TASK OBJECTIVE:
Take the line containing "Task: Open the Search & Filter dropdown" and every line after it to the end of the data, and write them out exactly as they appear.

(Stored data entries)
# # #

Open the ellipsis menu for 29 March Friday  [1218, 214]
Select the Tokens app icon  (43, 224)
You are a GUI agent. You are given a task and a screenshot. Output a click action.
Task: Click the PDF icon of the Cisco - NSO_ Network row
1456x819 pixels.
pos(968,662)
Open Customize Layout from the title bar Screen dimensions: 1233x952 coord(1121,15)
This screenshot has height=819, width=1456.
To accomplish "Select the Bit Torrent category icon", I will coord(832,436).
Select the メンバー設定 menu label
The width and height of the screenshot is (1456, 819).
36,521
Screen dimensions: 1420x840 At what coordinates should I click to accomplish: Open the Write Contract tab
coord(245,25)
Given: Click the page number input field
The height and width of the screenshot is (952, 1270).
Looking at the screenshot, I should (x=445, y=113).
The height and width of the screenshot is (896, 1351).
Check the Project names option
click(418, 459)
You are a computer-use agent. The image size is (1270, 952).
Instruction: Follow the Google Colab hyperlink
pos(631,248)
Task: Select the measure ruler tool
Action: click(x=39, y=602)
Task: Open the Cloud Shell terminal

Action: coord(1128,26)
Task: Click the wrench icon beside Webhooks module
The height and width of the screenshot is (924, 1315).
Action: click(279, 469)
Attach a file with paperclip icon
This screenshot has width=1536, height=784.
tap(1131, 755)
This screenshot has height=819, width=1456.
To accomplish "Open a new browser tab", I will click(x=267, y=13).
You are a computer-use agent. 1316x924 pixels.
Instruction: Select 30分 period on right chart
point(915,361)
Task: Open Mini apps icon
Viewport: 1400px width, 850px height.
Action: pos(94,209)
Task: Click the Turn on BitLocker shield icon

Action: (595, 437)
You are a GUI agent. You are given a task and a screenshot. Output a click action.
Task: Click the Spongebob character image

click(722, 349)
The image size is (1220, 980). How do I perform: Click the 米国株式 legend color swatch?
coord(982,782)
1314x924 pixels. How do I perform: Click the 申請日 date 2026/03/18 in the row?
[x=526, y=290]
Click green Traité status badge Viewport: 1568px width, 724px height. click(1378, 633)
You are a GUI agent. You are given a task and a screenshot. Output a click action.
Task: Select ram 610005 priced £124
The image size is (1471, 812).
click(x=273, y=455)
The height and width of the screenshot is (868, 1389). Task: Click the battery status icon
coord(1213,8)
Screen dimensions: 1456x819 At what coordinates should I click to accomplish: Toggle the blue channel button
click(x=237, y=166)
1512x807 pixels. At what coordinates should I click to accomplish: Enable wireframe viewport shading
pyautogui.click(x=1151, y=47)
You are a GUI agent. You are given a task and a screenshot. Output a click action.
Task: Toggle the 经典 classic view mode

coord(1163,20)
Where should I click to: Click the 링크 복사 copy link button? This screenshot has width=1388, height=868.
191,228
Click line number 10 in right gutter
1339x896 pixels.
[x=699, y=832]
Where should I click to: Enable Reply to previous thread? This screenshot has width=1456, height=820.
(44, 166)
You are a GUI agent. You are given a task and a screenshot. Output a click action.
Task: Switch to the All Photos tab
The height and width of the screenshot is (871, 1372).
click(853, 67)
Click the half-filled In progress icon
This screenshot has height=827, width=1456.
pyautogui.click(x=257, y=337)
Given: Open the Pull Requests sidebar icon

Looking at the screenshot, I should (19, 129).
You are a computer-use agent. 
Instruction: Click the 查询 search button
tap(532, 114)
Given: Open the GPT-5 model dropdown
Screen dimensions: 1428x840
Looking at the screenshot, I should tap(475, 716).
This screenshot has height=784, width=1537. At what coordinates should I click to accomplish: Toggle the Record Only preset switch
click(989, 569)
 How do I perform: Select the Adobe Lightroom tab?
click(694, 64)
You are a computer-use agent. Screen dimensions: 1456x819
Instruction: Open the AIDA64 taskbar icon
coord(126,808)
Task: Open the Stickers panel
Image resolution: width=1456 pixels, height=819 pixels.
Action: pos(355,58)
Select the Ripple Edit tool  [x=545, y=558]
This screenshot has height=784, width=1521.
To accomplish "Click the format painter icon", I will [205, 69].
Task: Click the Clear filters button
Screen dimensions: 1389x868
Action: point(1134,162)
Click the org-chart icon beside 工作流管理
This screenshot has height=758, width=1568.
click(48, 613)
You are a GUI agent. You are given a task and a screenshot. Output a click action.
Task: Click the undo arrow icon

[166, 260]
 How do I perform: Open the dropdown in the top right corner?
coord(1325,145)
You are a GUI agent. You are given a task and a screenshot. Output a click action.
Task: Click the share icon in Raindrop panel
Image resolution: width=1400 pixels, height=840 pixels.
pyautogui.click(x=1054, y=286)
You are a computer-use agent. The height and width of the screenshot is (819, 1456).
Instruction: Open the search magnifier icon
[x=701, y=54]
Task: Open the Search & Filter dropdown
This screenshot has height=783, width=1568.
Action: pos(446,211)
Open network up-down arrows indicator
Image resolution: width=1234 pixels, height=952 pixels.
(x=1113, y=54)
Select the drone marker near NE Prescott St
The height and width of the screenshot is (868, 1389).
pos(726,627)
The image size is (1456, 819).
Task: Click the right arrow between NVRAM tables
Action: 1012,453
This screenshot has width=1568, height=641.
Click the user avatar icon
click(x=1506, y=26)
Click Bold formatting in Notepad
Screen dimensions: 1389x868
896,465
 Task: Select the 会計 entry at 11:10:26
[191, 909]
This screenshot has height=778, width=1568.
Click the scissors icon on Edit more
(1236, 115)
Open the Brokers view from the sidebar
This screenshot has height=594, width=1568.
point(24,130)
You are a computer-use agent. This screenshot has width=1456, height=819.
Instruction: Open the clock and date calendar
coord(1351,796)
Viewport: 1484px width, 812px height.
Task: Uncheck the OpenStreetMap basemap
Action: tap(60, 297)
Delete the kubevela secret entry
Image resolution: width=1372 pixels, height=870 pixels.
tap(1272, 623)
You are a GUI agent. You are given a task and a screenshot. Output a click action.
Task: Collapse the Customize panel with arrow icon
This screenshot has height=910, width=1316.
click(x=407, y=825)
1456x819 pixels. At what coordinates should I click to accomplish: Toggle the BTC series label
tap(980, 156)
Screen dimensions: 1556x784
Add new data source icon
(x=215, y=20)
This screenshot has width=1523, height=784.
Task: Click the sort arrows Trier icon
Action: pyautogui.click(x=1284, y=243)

# # #

EXPECTED ANSWER:
Task: Open the Search & Filter dropdown
This screenshot has height=783, width=1568.
Action: pos(446,211)
Open network up-down arrows indicator
Image resolution: width=1234 pixels, height=952 pixels.
(x=1113, y=54)
Select the drone marker near NE Prescott St
The height and width of the screenshot is (868, 1389).
pos(726,627)
The image size is (1456, 819).
Task: Click the right arrow between NVRAM tables
Action: 1012,453
This screenshot has width=1568, height=641.
Click the user avatar icon
click(x=1506, y=26)
Click Bold formatting in Notepad
Screen dimensions: 1389x868
896,465
 Task: Select the 会計 entry at 11:10:26
[191, 909]
This screenshot has height=778, width=1568.
Click the scissors icon on Edit more
(1236, 115)
Open the Brokers view from the sidebar
This screenshot has height=594, width=1568.
point(24,130)
You are a computer-use agent. This screenshot has width=1456, height=819.
Instruction: Open the clock and date calendar
coord(1351,796)
Viewport: 1484px width, 812px height.
Task: Uncheck the OpenStreetMap basemap
Action: tap(60, 297)
Delete the kubevela secret entry
Image resolution: width=1372 pixels, height=870 pixels.
tap(1272, 623)
You are a GUI agent. You are given a task and a screenshot. Output a click action.
Task: Collapse the Customize panel with arrow icon
This screenshot has height=910, width=1316.
click(x=407, y=825)
1456x819 pixels. At what coordinates should I click to accomplish: Toggle the BTC series label
tap(980, 156)
Screen dimensions: 1556x784
Add new data source icon
(x=215, y=20)
This screenshot has width=1523, height=784.
Task: Click the sort arrows Trier icon
Action: pyautogui.click(x=1284, y=243)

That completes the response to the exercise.